These are examples of a few of my kids’ chosen pursuits as teenagers. By that time, I was in the position to kick back and enjoy the ride, loving their excitement about learning and marveling at their willingness to put themselves out there.
The ride before that was pretty fun, too. Actually, the active engagement with the world my teenagers pursued was a natural extension of what they’d been doing all their lives. I can sum it up in a word: Play. That’s what they did most every day, and it’s pretty much what they still do.
Pattern blocks, legos, dolls, sand, mud, unicycles, basketballs, Magic cards, juggling clubs, dress up, and my daughters’ beloved Calico Critters were some of the most valued educational tools we possessed. There were also the fruits of their imaginations, the made-up worlds they spent hours in, the drawings and songs and plays they created, the time to be alone to daydream, to think, to be. In the sense that it involves spontaneity and agile minds, talk was play, too, and we all participated in that, discussing books we read, places we went, things we saw and heard, issues we wondered about.
Community was no small part of our unschooling. When kids wanted to do theater, a mom stepped up and created magical yearly productions. The first creative writing group I led happened because that same theater mom told me her son wanted to write, and she thought I might be the person to help out. Math sessions, literature groups, science clubs, camping trips, weekly square dances, park days and beach days and field trips galore–these all happened and more, all based on the interests, desires, and will of the people who organized them.
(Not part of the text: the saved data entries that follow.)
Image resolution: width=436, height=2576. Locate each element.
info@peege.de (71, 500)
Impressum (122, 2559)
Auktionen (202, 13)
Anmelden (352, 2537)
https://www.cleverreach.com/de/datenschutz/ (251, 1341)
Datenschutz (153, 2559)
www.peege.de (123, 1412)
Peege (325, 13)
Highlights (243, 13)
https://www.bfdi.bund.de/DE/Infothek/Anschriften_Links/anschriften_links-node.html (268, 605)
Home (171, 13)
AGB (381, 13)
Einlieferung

While I chose homeschooling because I thought it would be best for my kids, I’d be lying if I didn’t admit that I wanted it, too. The lifestyle, which I’ve written about in the past and called slow homeschooling, was my choice for my life.
So if playing their way through childhood, loving learning, appreciating people and the world around them, and pursuing what they care about makes my kids elite, so be it. I wouldn’t change a thing.